La piccola resterà a Bergamo per i controlli per i prossimi mesi, ma potrà condurre una vita regolare: soffriva da tempo di una rara malattia genetica che colpisce sia il fegato che i reni, e che la costringeva alla dialisi fin dai 4 anni. La dialisi peritoneale domiciliare durava dalle 13 alle 18 ore al giorno. Il quadro si era complicato dallo sviluppo di cirrosi epatica, che non consentiva l’esecuzione di un trapianto renale isolato. “È una gioia vedere che nostra figlia ha riacquistato l’appetito e la voglia di giocare – ha detto il papà -. Prima si stancava molto facilmente e interrompeva il gioco per sdraiarsi a riposare. Ora sta diventando come tutti gli altri bambini: vivace, gioiosa, piena di energia, finalmente senza cateteri che erano necessari per la dialisi. Ora potrà iniziare la scuola, spensierata come i suoi coetanei”.
La piccola è arrivata a Bergamo con mamma e papà a ottobre previa richiesta del ministero della Salute serbo. L’iter di un trapianto da donatore vivente in Italia è rigoroso e volto a garantire sia il donatore (che sceglie di donare senza condizionamenti esterni e bene informato sui rischi) sia il ricevente: sono seguiti il parere favorevole della ‘Commissione regionale di parte terza’ e il nulla osta della Procura di Bergamo.

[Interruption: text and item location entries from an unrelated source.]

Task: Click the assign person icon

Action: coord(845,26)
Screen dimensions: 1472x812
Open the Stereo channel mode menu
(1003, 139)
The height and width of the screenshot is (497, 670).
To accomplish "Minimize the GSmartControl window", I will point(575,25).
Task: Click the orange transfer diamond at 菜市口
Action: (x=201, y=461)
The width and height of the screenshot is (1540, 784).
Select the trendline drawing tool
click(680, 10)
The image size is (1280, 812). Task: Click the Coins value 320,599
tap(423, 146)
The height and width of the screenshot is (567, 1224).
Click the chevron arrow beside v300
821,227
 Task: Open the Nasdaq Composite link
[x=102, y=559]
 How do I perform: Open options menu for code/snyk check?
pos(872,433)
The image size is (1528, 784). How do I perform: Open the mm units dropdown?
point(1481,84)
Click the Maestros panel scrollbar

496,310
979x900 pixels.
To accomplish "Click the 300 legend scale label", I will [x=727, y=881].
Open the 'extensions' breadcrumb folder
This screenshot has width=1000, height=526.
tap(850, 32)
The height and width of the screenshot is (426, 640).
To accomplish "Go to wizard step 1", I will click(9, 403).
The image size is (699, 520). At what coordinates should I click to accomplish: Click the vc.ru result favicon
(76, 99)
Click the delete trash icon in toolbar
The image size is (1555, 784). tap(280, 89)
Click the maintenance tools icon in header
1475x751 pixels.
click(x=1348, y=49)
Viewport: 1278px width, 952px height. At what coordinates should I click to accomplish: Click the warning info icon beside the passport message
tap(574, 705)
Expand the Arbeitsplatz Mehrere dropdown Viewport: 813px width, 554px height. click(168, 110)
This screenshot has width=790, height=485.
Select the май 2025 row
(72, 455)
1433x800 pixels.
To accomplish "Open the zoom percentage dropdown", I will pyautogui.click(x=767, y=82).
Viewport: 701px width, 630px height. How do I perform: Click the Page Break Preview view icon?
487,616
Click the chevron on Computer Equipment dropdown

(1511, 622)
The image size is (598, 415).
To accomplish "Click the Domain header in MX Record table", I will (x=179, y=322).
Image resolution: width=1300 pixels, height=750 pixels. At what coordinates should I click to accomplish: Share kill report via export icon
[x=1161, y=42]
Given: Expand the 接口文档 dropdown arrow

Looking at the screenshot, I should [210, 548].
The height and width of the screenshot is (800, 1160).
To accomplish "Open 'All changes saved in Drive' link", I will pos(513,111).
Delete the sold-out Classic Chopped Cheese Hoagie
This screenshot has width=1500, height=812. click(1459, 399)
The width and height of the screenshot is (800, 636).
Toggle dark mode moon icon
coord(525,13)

“Questo intervento conferma il livello di elevata specializzazione raggiunto dal nostro ospedale, in particolare nell’ambito dei trapianti in età pediatrica. Per il trapianto di fegato pediatrico la nostra organizzazione ci permette di offrire risposte rapide a molti pazienti da tutta Italia e anche a pazienti provenienti dall’estero, rafforzando il ruolo internazionale del nostro ospedale”, sottolinea l’ad dell’ospedale, Francesco Locati.